Они ехали. Они ехали наконец.
Мало-помалу волнение и напряжение дня отпускали. Любань позади осталась…
Обиванкин задремал. Лэй заскучал. Лёка глядел в окно, на бодро бегущие назад весенние леса и лужайки, опушки и перелески, на речушки и полустанки, упруго скачущие мимо; так он мог бы сидеть, смотреть и ехать много дней… всю жизнь, быть может. Смотреть, думать – и ни о чем не думать. Думать о том, о чем хочется, – и не думать о каждодневном, осточертевшем…
Лэй запихнул в сумку свою игрушку, уже с четверть часа бездельно лежавшую у него на коленях, и позвал:
– Пап…
– Да? – тихо ответил Лёка и перевел взгляд на сына. Ему даже не пришлось отворачиваться от летящей за прозрачной преградой благодатью – с самого начала он посадил Лэя к окошку; Лёка помнил, до чего в детстве любил сидеть у окна. Но сын сразу уткнулся в свой попискивающий, как мышиный сейм, «тетрис»; а теперь он сидел к окну затылком, к Лёке лицом.

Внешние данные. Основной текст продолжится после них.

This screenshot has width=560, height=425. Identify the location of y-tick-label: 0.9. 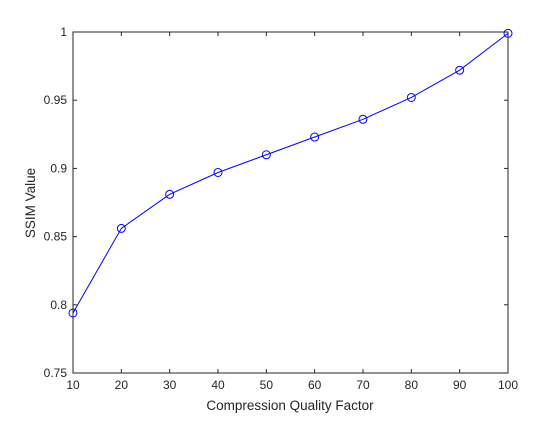
(58, 168).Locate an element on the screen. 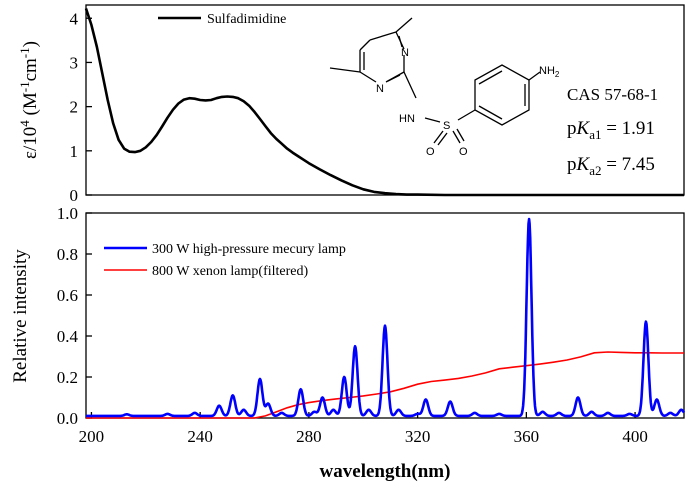  x-tick-label: 200 is located at coordinates (92, 436).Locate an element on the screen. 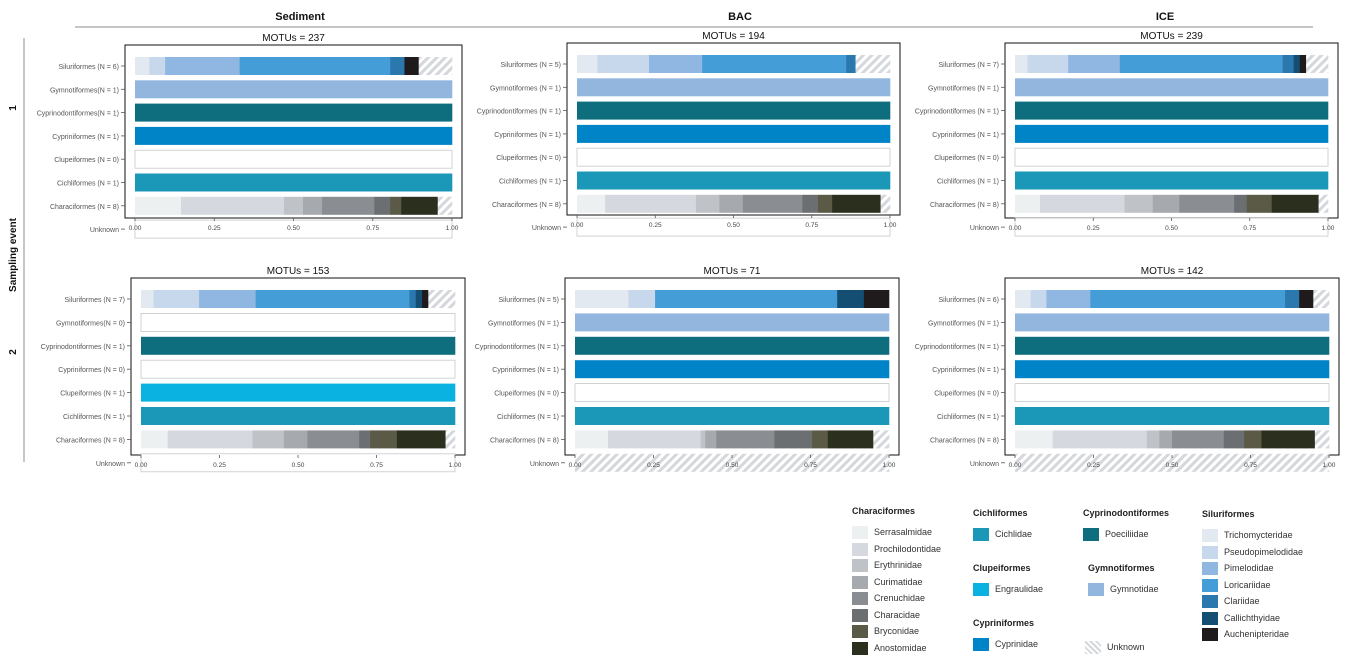 The width and height of the screenshot is (1346, 661). motu-label: MOTUs = 237 is located at coordinates (294, 38). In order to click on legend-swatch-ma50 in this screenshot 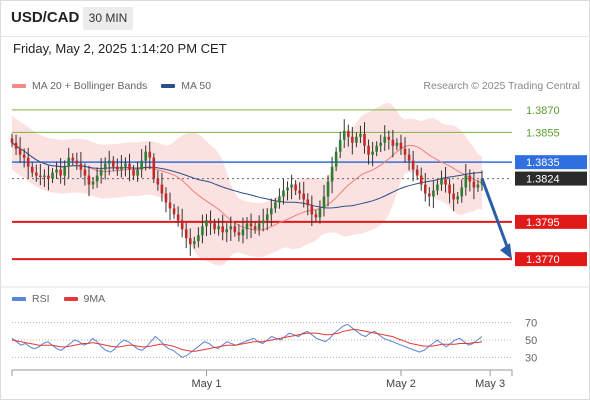, I will do `click(168, 86)`.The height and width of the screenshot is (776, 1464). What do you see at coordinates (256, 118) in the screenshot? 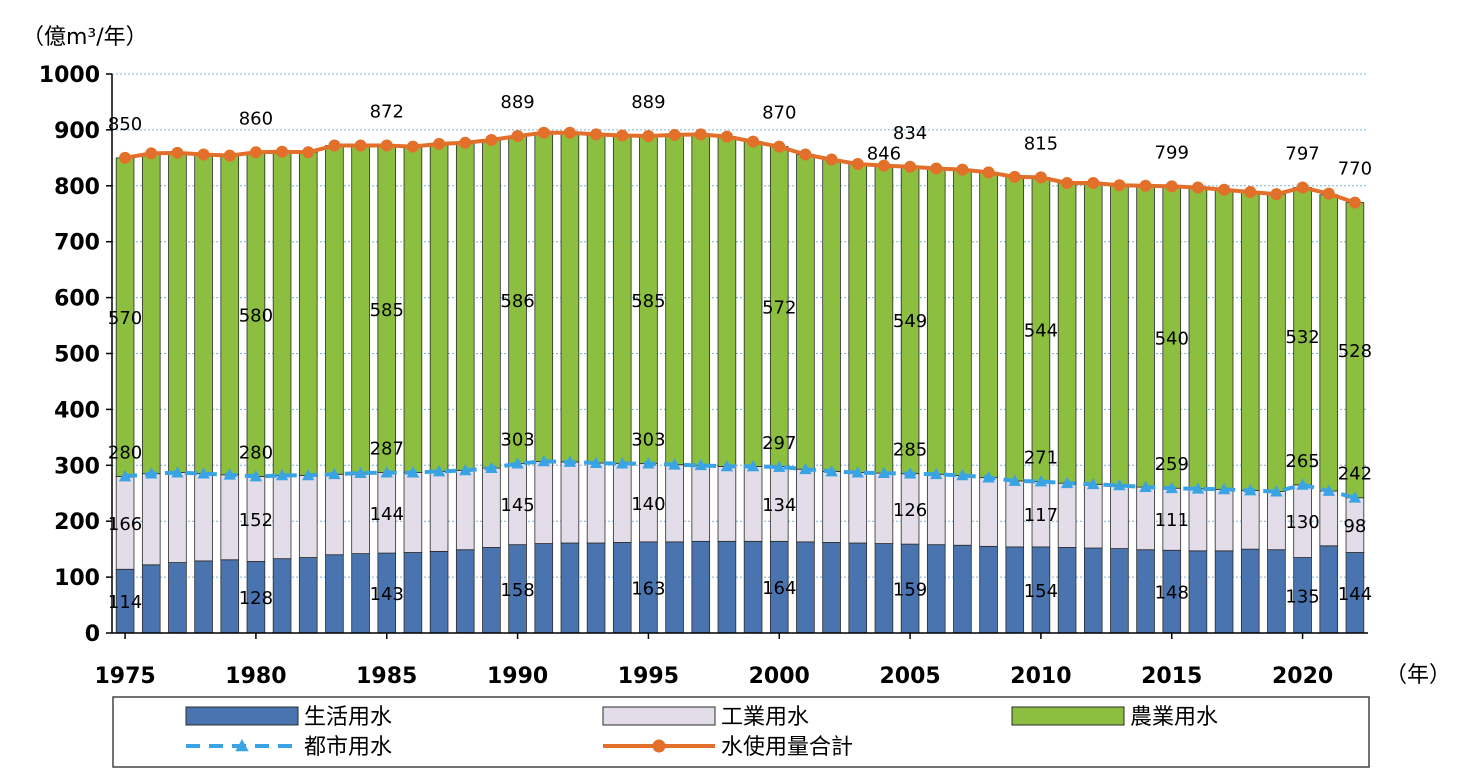
I see `total-value-label: 860` at bounding box center [256, 118]. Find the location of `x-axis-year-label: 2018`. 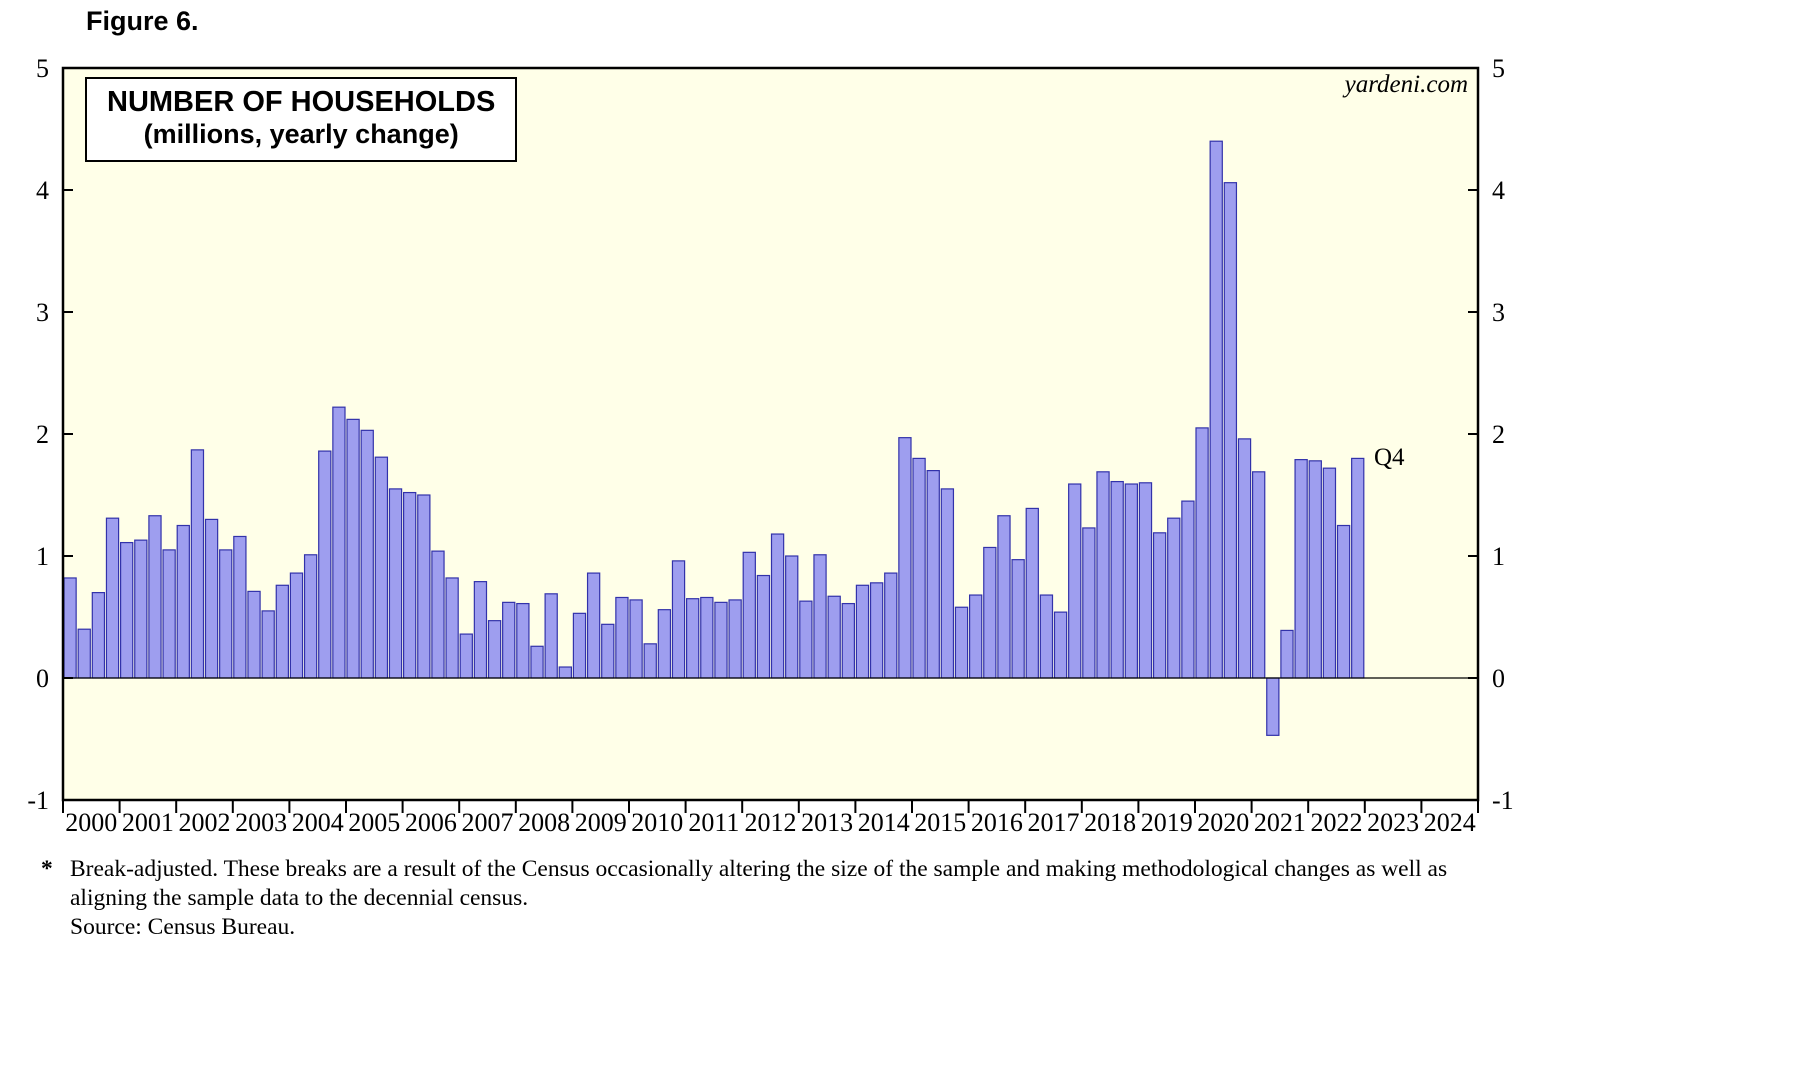

x-axis-year-label: 2018 is located at coordinates (1110, 822).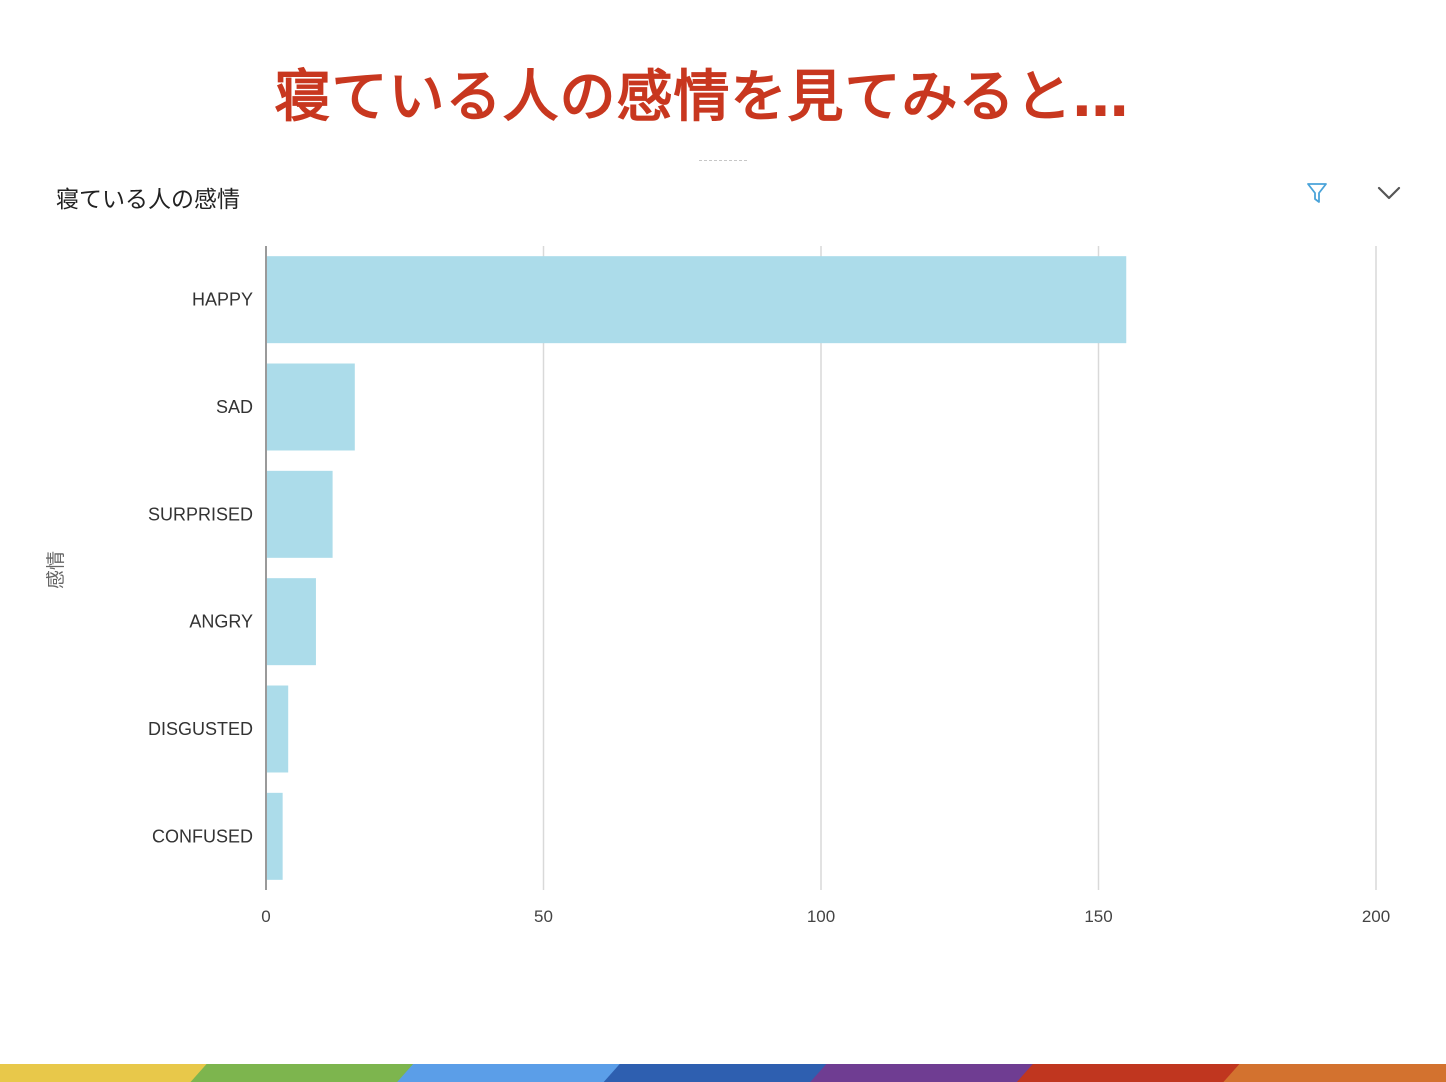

– Пап, – с усилием повторил сын. На какое-то неловкое мгновение он встретился с Лёкой взглядом и тут же отвел глаза. – А почему вы с мамой разошлись?
Лёка то ждал этого вопроса, то переставал его ждать, уверяясь, что его не будет; то боялся его услышать, то боялся, что он так и не прозвучит. И все же сейчас это оказалось будто экстренное торможение; будто кто-то нажал на стоп-кран мира, и только Лёку, одного-единственного, кто не успел ухватиться, кинуло в безвоздушную пустоту. «А ты как думал? – спросил он себя мгновение спустя. – Что вы и впредь будете болтать и балагурить, как с приятелем средней дальности? Незатруднительно и невзначай? Радуйся, дурак… Раз он спрашивает, значит, ему на тебя не наплевать».
– А мама тебе не рассказывала? – негромко спросил он. Сын чуть дернул плечом.
– Она много чего рассказывала… – проговорил он. И решительно добавил: – Я типа тебя хочу послушать.
Лёка помолчал. Сын продолжал глядеть мимо и не торопил его; и Лёка был благодарен ему за это.
Главное – ничего не ляпнуть плохого о ней. Потому, что, во-первых, она все равно всегда останется для него мамой, самым близким и родным человеком в мире, и правильно, было бы плохо, если бы оказалось не так. А во-вторых – Лёке нечего было сказать о ней плохого. Плохое он думал и говорил лишь о самом себе.
А вот неосторожно ляпнуть он мог… Что-нибудь проходное, обыденное, незначительное – но что ребенок воспримет, как ругань.
– Наверное, от усталости, – сказал он.
– Друг от друга устали?
– Даже не столько друг от друга… – Лёка честно пытался объяснить. – От всего. Жизнь подчас утомительная штука, особенно… навязанная. Будто она чужая совсем, не та, которой ты ждал… хотел. Есть усталость, которая уже не проходит.